Screenshot grounding data
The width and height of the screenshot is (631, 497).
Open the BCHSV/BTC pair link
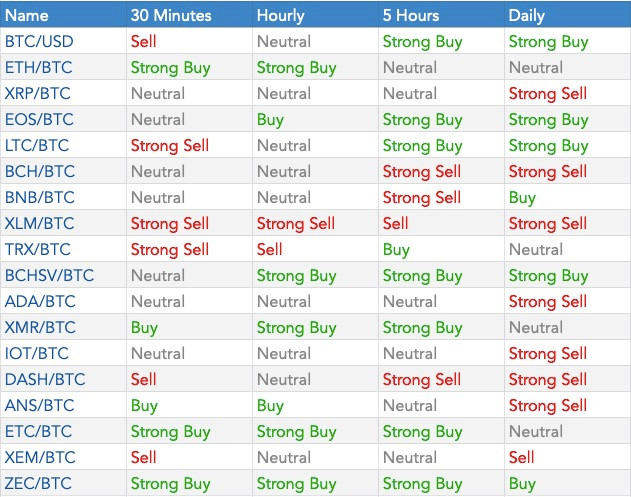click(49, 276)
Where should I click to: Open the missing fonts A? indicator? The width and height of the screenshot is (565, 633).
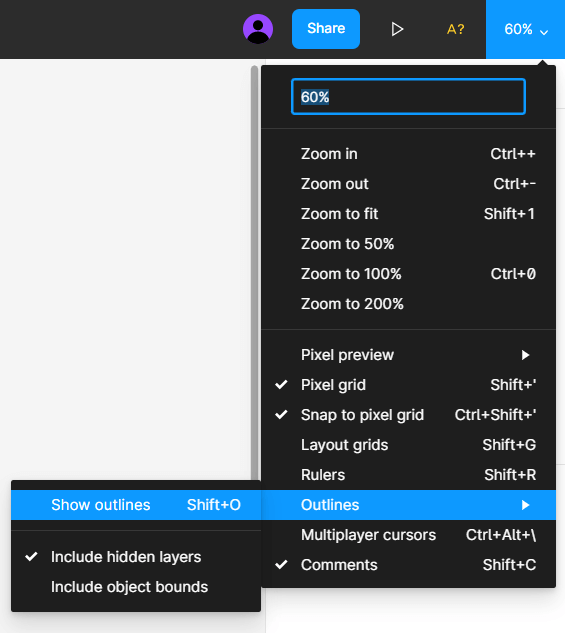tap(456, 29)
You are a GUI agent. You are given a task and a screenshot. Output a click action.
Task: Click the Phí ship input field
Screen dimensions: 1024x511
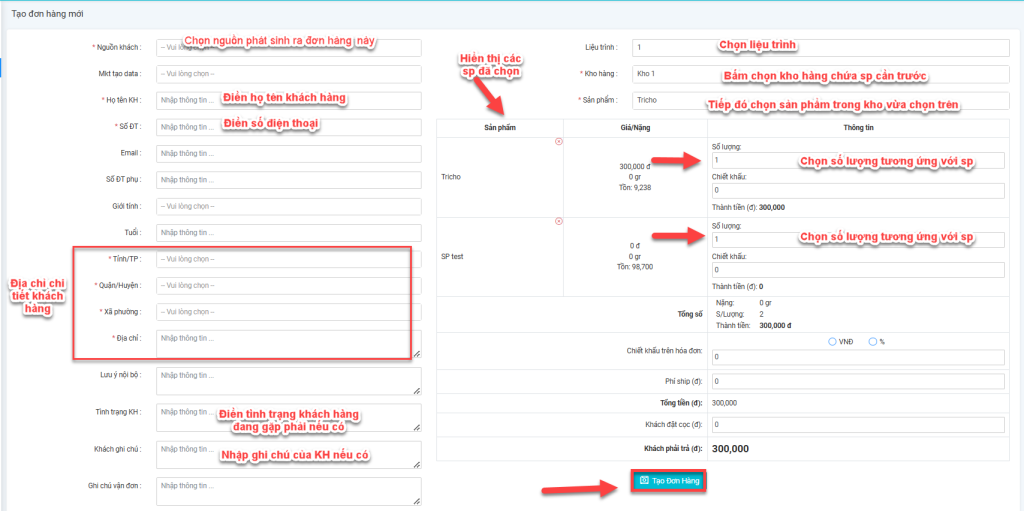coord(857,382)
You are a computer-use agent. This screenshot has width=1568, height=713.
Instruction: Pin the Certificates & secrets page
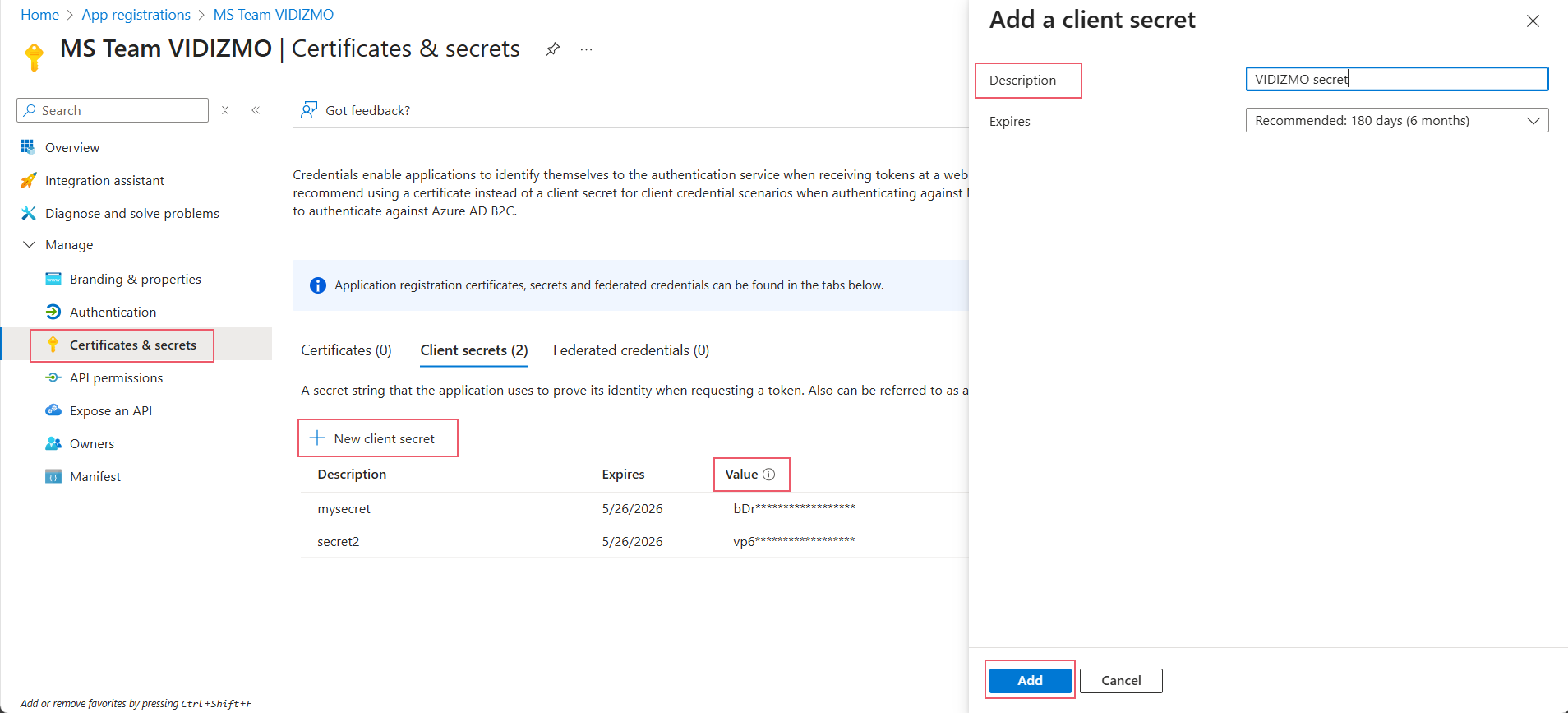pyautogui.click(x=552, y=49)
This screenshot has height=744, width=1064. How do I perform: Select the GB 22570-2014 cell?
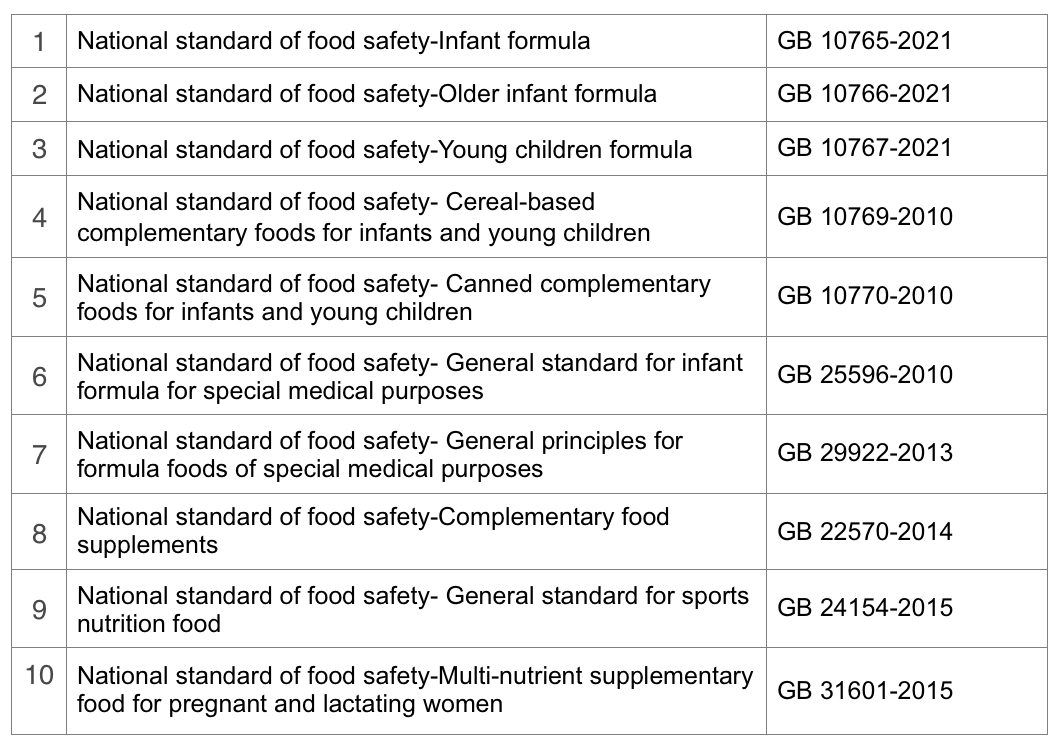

## Activity
Restate the lines above from the one containing "Open the BCHSV/BTC pair link" through the one containing "You are a computer-use", inclusive, exactly and without pictures.

## Solution to this problem
Open the BCHSV/BTC pair link
click(49, 276)
Where should I click to: Open the missing fonts A? indicator? The width and height of the screenshot is (565, 633).
tap(456, 29)
You are a GUI agent. You are given a task and a screenshot. Output a click action.
Task: Click the Phí ship input field
Screen dimensions: 1024x511
coord(857,382)
You are a computer-use agent. This screenshot has width=1568, height=713.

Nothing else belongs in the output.